# Task directions:
Pictures must not appear in your answer. Write out exactly the lines from the one with "Instruction: Sort by" through the last line of the entries below.

# Given data:
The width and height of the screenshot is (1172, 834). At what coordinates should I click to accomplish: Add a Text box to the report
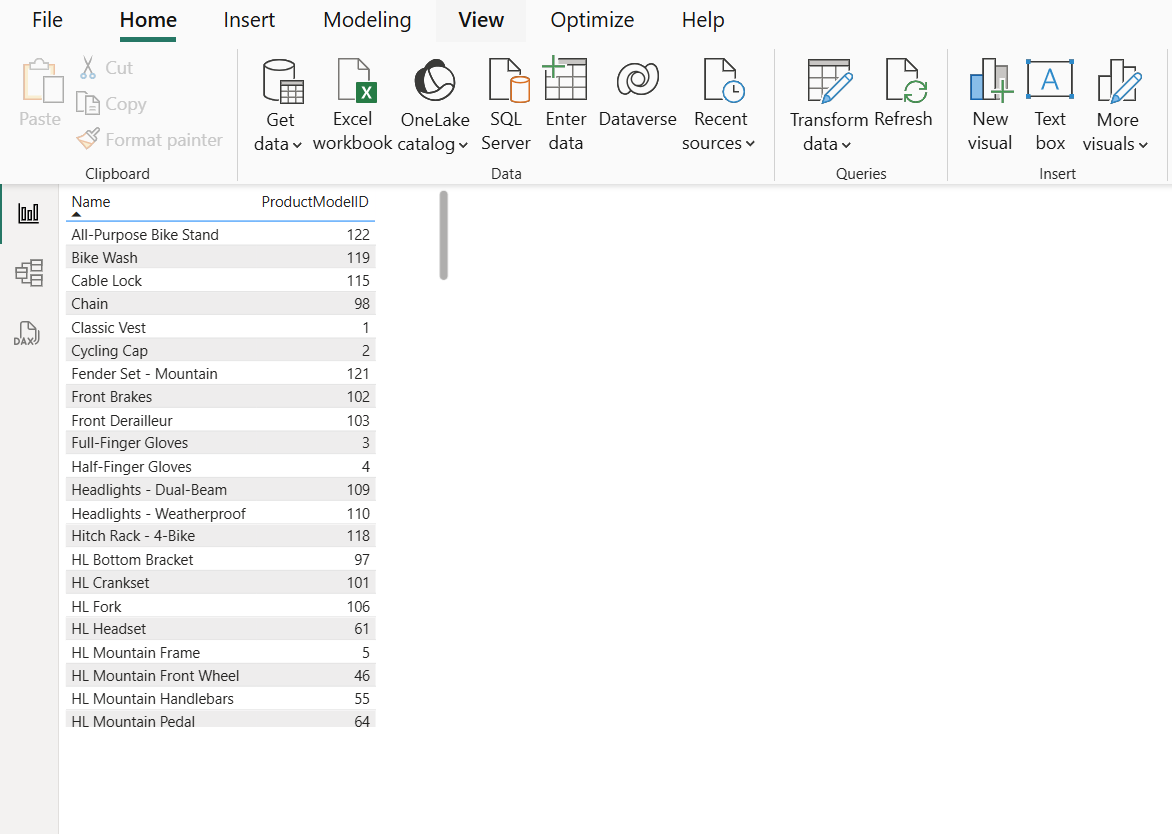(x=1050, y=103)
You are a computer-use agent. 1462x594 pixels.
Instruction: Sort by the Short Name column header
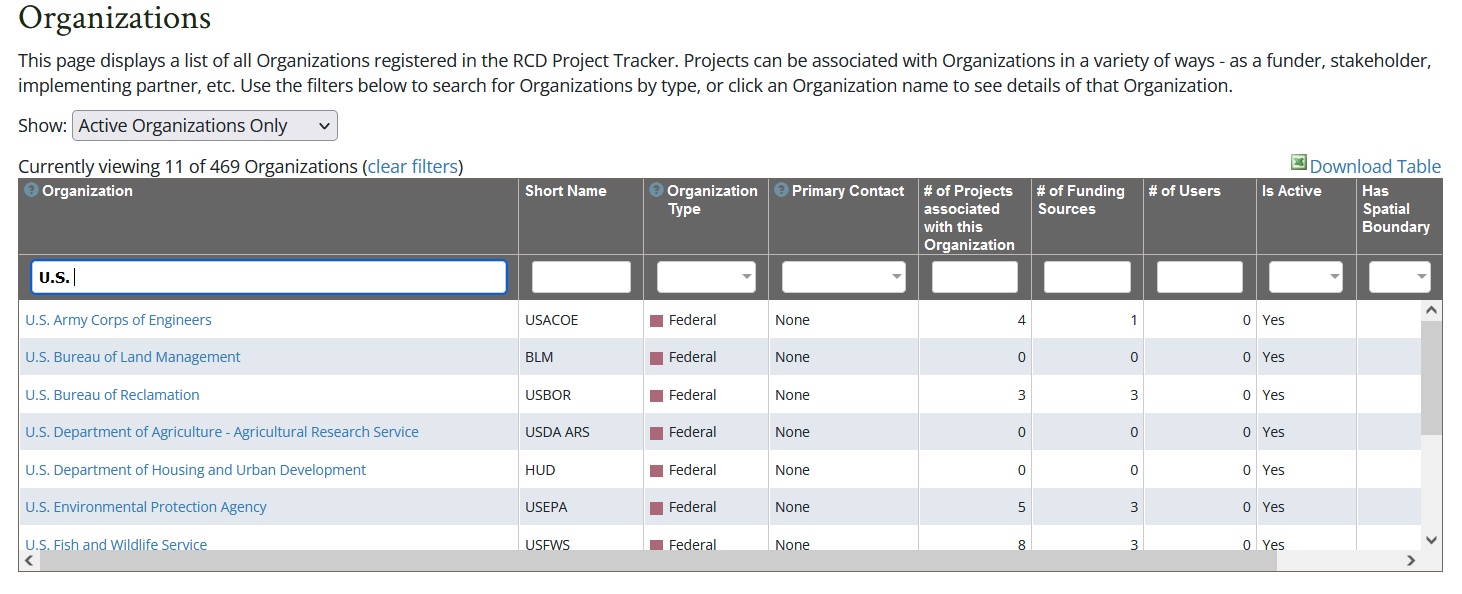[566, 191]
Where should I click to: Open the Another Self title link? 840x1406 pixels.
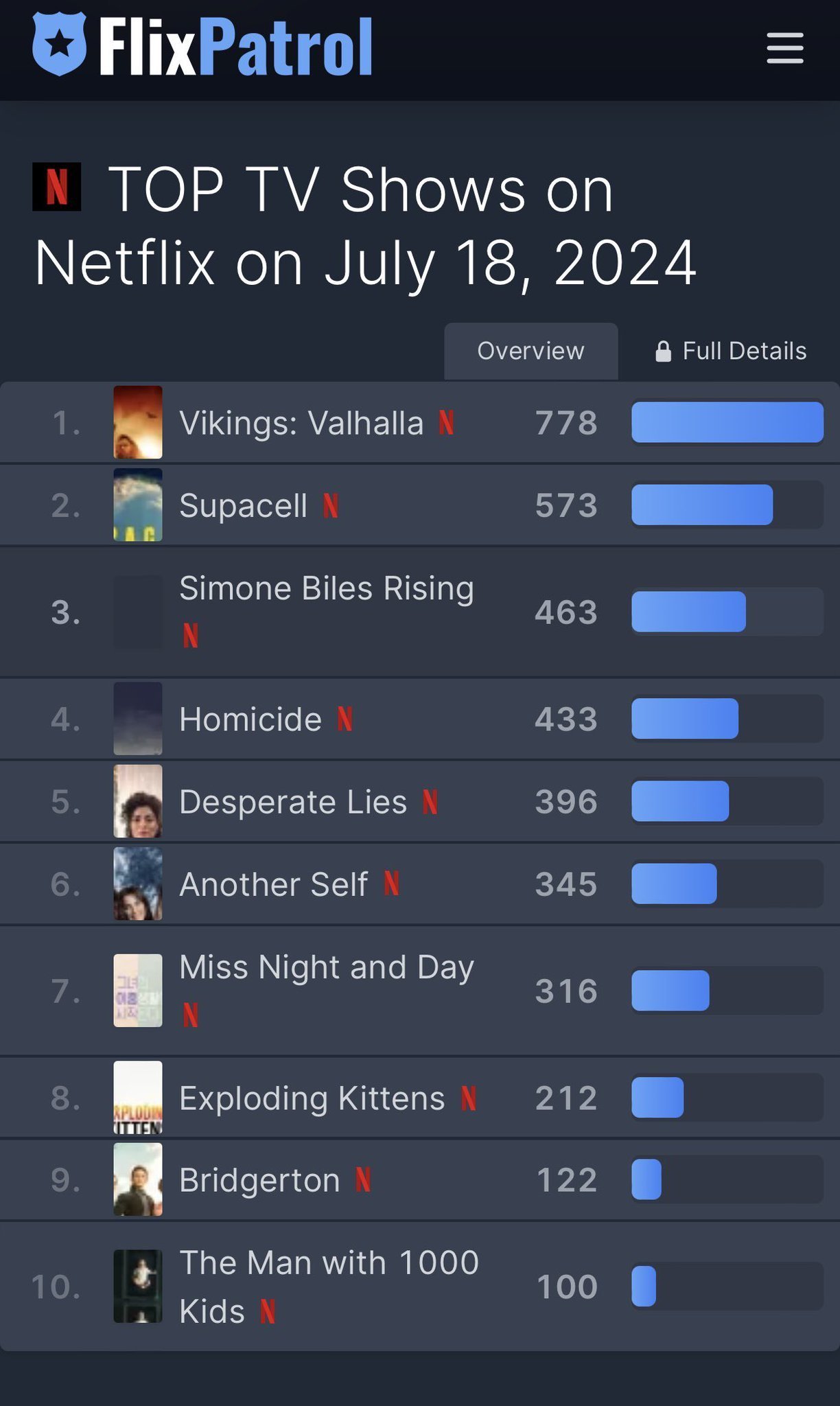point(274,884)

# Result for this task:
Instruction: Sort by the Short Name column header
[566, 191]
Where should I click to: Open the Another Self title link? 840x1406 pixels.
point(274,884)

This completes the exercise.